IL “Cambiamento radicale” non è solo cambiare piastrelle, arredamento e qualche macchina: è prima di tutto cambiamento organizzativo, strutturale, formativo ma soprattutto mentale.
Certo, si tratta di una sfida immane, da far tremare i polsi. E forse la ricostruzione del dopoguerra, in un paese affamato nel quale ciò che serviva era pane e lavoro, è stata dura ma relativamente facile per le nostre imprese. Ciò che dobbiamo fare oggi è molto più complesso e tocca ai panificatori, a ogni singolo fornaio, mettere in concretamente in atto nella propria azienda quel “cambiamento radicale” che ci viene richiesto. E tocca alla Federazione guidarlo creandone i presupposti e le condizioni necessarie per la sia realizzazione, strutturandola nei rapporti istituzionali, e definendo con chiarezza il quadro operativo all’interno del quale essa può essere concretamente avviata.
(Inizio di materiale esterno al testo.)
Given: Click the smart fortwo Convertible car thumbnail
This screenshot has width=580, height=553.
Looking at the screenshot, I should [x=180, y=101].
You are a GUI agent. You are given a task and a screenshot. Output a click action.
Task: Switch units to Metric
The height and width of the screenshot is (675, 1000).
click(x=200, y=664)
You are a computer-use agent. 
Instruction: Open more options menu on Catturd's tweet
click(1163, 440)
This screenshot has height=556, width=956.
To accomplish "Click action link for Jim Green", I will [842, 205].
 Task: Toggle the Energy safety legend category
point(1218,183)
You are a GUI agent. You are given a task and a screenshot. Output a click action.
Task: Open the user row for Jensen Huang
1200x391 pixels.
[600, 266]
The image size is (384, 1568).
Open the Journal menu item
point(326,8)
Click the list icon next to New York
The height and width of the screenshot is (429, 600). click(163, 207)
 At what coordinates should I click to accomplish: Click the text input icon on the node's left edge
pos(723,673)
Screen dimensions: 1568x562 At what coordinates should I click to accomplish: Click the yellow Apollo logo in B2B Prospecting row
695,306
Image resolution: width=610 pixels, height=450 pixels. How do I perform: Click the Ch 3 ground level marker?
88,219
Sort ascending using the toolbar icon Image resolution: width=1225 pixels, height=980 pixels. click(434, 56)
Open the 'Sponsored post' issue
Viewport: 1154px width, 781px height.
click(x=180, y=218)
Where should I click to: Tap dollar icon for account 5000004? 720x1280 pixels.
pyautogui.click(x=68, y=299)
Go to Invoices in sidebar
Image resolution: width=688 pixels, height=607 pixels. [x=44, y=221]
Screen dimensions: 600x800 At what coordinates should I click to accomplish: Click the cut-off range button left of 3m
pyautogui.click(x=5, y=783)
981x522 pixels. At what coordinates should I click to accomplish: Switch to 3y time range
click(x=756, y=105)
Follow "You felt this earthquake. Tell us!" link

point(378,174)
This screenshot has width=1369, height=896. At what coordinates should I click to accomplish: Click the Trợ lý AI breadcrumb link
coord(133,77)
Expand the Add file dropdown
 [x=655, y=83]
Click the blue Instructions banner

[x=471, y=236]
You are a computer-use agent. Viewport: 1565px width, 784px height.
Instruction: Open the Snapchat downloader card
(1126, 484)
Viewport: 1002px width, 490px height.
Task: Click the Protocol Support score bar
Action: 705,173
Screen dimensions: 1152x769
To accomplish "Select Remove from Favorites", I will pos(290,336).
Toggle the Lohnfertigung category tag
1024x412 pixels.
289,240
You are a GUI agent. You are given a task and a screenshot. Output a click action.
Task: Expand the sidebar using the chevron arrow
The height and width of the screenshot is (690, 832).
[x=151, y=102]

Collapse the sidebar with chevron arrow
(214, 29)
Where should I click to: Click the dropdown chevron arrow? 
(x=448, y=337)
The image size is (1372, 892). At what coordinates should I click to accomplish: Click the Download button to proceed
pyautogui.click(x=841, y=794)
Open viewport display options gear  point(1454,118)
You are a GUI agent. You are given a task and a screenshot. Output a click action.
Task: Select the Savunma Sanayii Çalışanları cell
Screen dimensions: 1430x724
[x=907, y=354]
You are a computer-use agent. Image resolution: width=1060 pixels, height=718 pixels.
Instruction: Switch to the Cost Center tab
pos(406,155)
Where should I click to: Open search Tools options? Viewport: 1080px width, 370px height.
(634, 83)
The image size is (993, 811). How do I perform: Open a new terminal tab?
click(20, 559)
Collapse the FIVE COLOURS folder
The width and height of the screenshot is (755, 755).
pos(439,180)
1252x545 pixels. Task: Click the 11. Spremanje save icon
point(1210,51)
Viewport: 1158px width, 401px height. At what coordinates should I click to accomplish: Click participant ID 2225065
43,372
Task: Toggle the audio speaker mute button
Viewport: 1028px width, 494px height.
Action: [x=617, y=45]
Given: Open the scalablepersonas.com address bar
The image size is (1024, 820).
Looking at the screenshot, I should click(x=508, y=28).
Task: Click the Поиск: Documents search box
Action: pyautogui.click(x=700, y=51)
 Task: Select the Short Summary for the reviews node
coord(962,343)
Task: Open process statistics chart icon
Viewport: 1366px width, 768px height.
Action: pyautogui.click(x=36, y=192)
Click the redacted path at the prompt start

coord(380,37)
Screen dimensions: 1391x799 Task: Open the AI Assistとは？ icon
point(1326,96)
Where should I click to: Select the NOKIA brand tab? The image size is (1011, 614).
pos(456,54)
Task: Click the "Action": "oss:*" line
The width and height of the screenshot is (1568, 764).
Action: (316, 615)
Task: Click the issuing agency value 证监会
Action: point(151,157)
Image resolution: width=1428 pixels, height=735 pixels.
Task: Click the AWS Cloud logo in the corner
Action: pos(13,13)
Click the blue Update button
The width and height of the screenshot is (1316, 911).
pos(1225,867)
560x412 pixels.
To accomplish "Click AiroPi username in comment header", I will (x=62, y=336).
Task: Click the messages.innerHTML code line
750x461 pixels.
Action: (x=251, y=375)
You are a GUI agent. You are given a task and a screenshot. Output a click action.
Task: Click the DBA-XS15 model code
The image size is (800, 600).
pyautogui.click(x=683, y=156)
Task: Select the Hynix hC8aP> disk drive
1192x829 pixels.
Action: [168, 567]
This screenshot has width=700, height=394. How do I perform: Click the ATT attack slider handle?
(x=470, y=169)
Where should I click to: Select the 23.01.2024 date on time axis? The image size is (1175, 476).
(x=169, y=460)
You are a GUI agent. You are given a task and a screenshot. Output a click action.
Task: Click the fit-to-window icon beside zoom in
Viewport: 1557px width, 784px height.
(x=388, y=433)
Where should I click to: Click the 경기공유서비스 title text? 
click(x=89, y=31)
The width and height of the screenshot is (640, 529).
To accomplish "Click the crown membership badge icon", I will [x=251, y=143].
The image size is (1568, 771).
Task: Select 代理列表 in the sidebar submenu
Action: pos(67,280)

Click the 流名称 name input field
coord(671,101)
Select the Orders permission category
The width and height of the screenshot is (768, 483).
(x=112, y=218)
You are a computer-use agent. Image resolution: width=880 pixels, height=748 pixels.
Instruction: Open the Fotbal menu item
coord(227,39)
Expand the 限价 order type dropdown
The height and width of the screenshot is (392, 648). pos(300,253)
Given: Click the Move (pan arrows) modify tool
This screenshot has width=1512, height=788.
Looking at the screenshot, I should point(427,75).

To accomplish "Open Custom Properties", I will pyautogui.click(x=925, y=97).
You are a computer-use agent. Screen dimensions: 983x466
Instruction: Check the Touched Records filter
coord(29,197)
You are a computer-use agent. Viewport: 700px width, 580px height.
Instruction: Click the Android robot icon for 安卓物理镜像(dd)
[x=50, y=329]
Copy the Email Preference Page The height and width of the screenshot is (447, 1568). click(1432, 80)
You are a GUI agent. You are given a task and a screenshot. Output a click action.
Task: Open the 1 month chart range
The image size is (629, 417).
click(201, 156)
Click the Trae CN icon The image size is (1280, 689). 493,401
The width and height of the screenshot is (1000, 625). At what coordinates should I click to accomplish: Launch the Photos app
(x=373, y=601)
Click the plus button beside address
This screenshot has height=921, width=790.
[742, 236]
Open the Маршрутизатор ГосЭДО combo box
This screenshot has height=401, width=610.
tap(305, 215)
La categoria dovrà decidere se e come l’innovazione del settore sia percorribile portando nelle nostre imprese formazione non solo di base ma anche di alto livello, facendo proprie le nuove tecnologie sia negli impianti che nell’organizzazione del lavoro, orientando le aziende all’implementazione tecnologica aziendale, alla formazione continua, all’avvio di strutture formative nuove e diverse dai vecchi corsi nei quali le ricette la facevano in gran parte da protagonista.
non vi è alcun dubbio che il Contratto di lavoro ed Enti Bilaterali debbano avere un ruolo preciso e fondamentale nel creare le premesse perché i panificatori – siano essi titolari o lavoratori – possano ancora guardare con un minimo di serenità al domani delle proprie aziende e dei propri figli.
Il tempo a disposizione è davvero poco: non sprechiamolo.